Nouvelles turqueries
Réunion importante cet après midi pour mon projet avec les militaires. La grande salle du conseil d'administration d'une banque qui fut autrefois la banque ottomane. Au mur, de vieux titres d'actions et d'obligations en français pour des sociétés et des mines exotiques. Face à nous, un directeur général de banque, un directeur technique, deux lieutenants colonels et une éminence grise.
Je démarre la réunion pour présenter l'équipe et nous excuser de tenir la réunion en anglais. Le directeur général en face me répond aussitôt en turc que la réunion se tiendra en turc, et qu'on fera des traductions. De l'art de mettre mal à l'aise un fournisseur potentiel.

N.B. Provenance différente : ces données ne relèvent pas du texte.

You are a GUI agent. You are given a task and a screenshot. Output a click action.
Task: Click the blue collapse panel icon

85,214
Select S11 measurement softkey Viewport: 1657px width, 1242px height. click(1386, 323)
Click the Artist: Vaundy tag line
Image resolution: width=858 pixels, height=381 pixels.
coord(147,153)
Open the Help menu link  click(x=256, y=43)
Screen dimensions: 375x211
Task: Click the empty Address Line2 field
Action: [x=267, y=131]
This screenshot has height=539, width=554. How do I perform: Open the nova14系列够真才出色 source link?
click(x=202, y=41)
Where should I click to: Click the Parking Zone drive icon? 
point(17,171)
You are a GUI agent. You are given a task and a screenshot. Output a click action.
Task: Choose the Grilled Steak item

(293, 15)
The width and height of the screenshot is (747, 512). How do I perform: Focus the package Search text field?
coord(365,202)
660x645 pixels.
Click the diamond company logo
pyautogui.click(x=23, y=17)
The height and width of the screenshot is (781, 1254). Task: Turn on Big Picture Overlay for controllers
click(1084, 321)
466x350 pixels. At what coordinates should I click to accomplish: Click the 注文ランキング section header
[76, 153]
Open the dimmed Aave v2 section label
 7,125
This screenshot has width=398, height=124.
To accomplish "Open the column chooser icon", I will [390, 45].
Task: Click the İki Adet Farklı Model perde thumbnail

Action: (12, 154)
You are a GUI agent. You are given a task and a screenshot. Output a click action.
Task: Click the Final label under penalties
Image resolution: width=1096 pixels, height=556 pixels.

On commence par de longs préalables techniques sur nos avantages réels et supposés. Visiblement on marque des points. Nous sommes les mieux placés de ce point de vue. On passe à la partie financière. Ils nous ont demandé de faire notre dernier prix. Nous le présentons. Visages pleins de déception face à nous. Ils nous disent qu'ils nous laissent deux minutes pour descendre notre prix vers un niveau chiffré par eux et bien sûr totalement inacceptable. Interruption de séance. Nous appelons Paris pour savoir jusqu'où nous pouvons aller.
En raison du côté extrême de la demande, la discussion avec Paris prend du temps. Au moins vingt minutes. Dans l'intervalle, je reviens dans la salle pour voir les clients et leur faire comprendre que si cela prend du temps, c'est en raison du caractere excessif de leur demande. L'éminence grise me dit que c'est trop tard, que les deux minutes sont passées, qu'ils ne nous retiennent pas. Je me lève et lui dis au revoir avec un grand sourire. Il rigole.
J'attends mes collègues avec les clients. L'un des militaires met de la musique sur son PC. Une musique assez triste. Je lui demande :
"Du violoncelle?" "Oui" me répond-il
"c'est YoYo Ma." "Aaaah? Son dernier disque sur des musiques d'Ennio Morricone?" "Oui!" me répond-il ravi. Je lui dis qu'une musique plus gaie aurait été de bonne augure.
Mes collègues reviennent. Nous annonçons une baisse de prix symbolique. Ils sont de nouveau déçus et nous laissent jusqu'à lundi pour revoir notre copie.
Au moment de nous lever, le militaire fanatique de musique nous met
A Paris chanté par Yves Montand. Et c'est au son d'un l'accordéon fort parisien que nous nous saluons le plus cordialement du monde.